Scaling for AI: A New Era of Networking
The key to it all, said Peter DeSantis, Senior Vice President of AWS Utility Computing, is scaling cloud infrastructure to handle these modern AI applications. "A great AI network shares many similarities with a great cloud network, but with much higher demands," he said. "If this were a Vegas fight, it wouldn't even be a close fight."
The 10p10u network is specifically designed to handle the vast bandwidth and low-latency requirements of AI models. It supports AWS's UltraServer technology, which runs high-performance AI workloads using the new Trainium2 chips. Each server within this system communicates with every other server simultaneously, and therefore, a robust and efficient network is crucial to avoid any bottlenecks.
Key Features of the 10p10u Network
Game-over for AWS, though: its network fabric, 10p10u, offers mass scalability, low-latency connectivity that enables scaling from a couple of racks to huge clusters within or across various data center campuses. It is one critical point for hosting these demandful AI jobs that do demand continuous communication at a fast velocity amongst its thousands of servers.
But also enabling these technologies are many advanced new technologies recently introduced to support those innovations, including AWS has introduced:
Trunk Connectors: AWS created a proprietary connector that grouped 16 fiber optic cables into a single unit. This greatly simplified installation and reduced connection errors. These innovations have cut AI rack installation time by 54%, reduced clutter, and made maintenance much easier.
Firefly Optical Plugs: These are plugged-in modules that serve as signal reflectors in miniature, enabling pre-testing and validation of network connections prior to even installing the equipment at a data center. In so doing, AWS can negate any installation delays and forestall performance issues due to problems such as dust. SIDR Protocol for Advanced Routing
Managing the scale of the 10p10u network requires advanced routing technology. AWS introduced the Scalable Intent Driven Routing protocol, which is designed to enhance the efficiency of the network by responding much faster in case of failure. In case there is a failure, the SIDR protocol allows the network to adapt in less than one second—ten times faster compared to the traditional routing methods.
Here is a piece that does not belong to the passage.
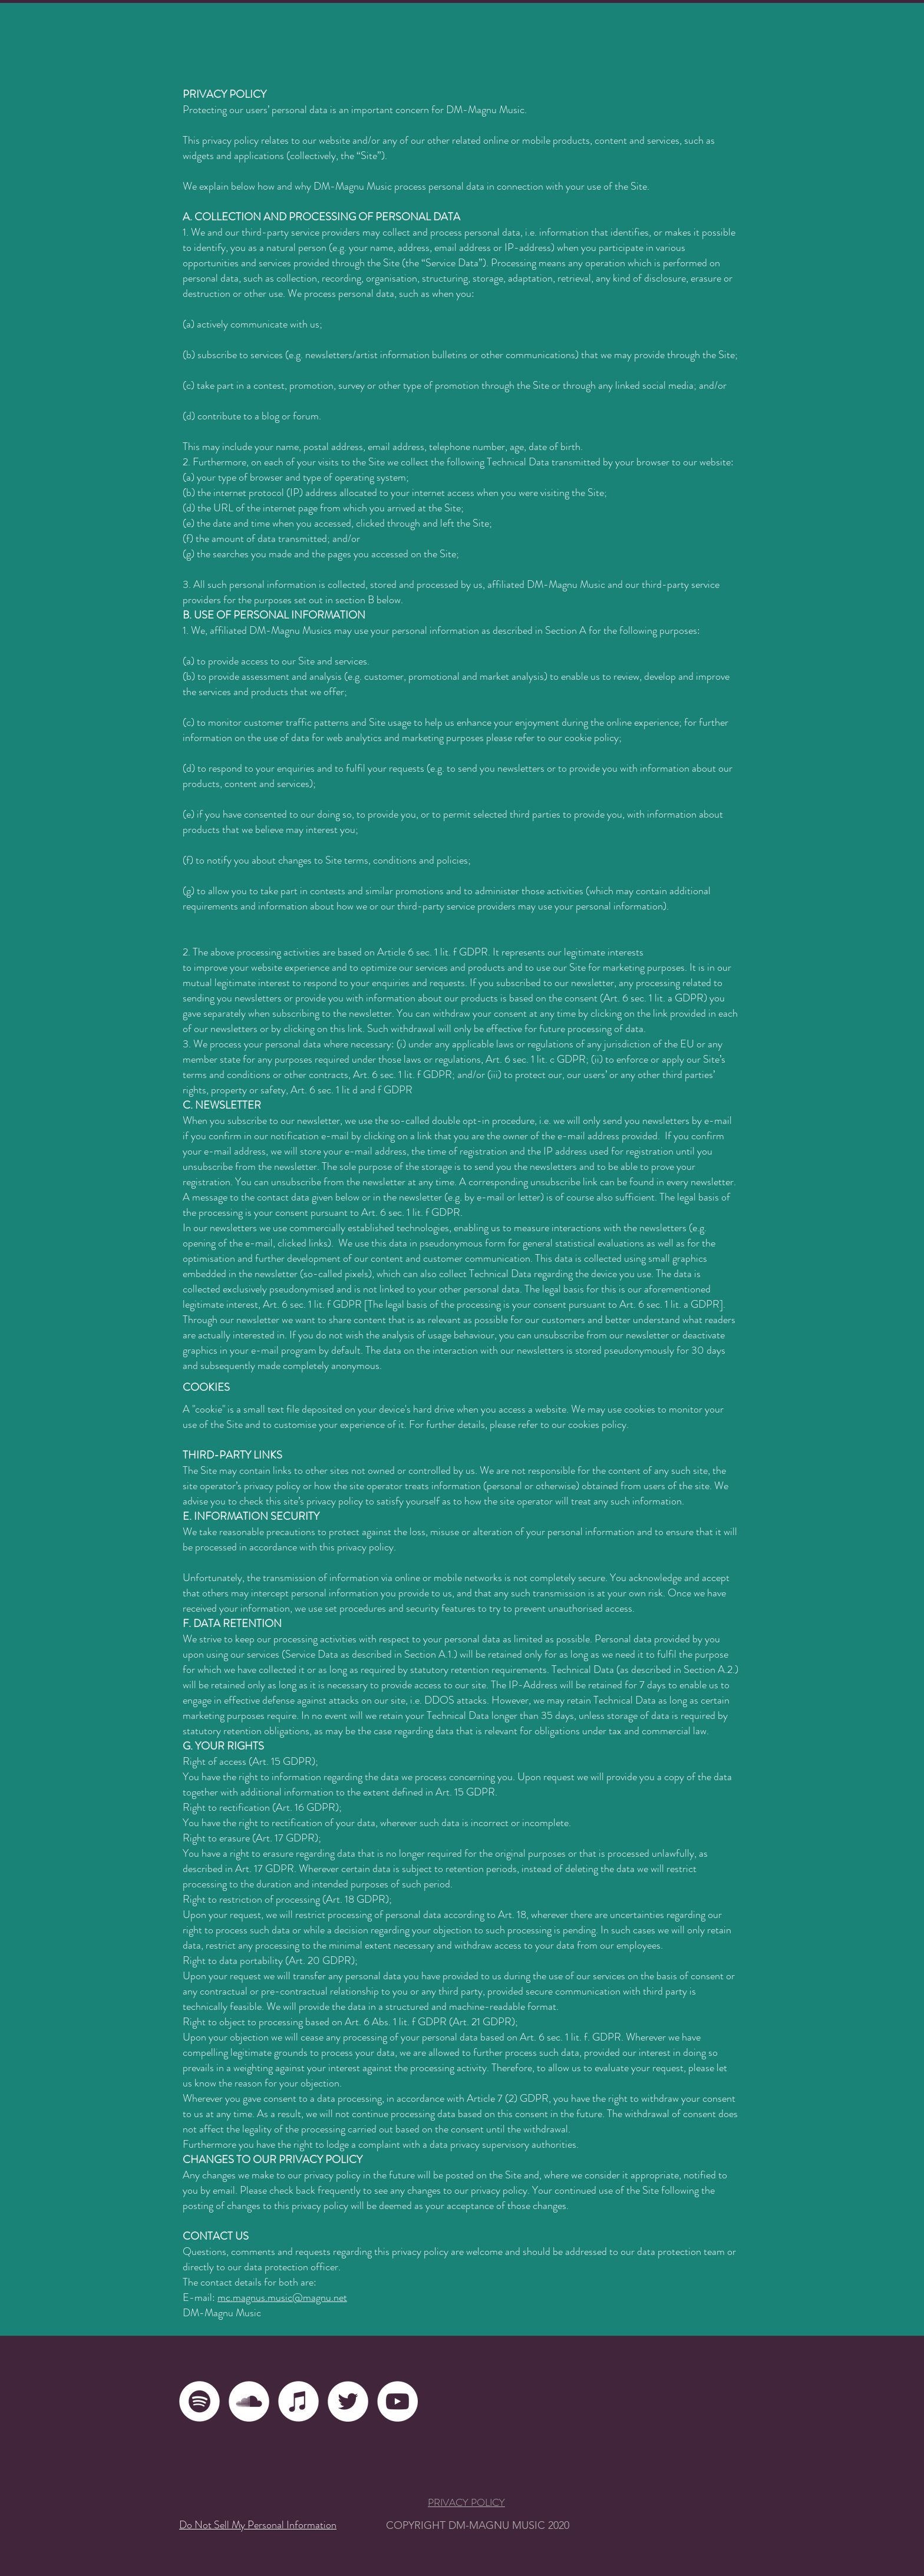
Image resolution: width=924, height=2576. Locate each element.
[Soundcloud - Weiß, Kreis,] (249, 2401)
SIDR effectively merges centralized planning with decentralized execution: The network makes autonomous decisions about how to handle issues instantly and can continue operations uninterruptively and efficiently.
NeuronLink: Changing the Way Servers Connect
AWS's commitment to high-bandwidth, low-latency connectivity is further reflected in NeuronLink, an innovative interconnect technology that links multiple Trainium2 servers into a single logical unit. With NeuronLink, servers can directly access the memory of other servers, which provides two terabytes per second of bandwidth at just one microsecond of latency.
With the added power of the Trainium2 chips, this capability is said to give five times the compute capacity and ten times the memory of existing EC2 AI servers, making it a key component in powering the next generation of AI applications.
Positioning AWS for the Future
These network advancements position AWS as a leader in AI infrastructure, meaning its cloud services can grow to keep up with growing demands driven by next-generation AI models. Thus, AWS supports massive clusters for AI training, the ability to scale large workloads, and ultra-fast networking speeds to deliver on the most ambitious AI projects of the future.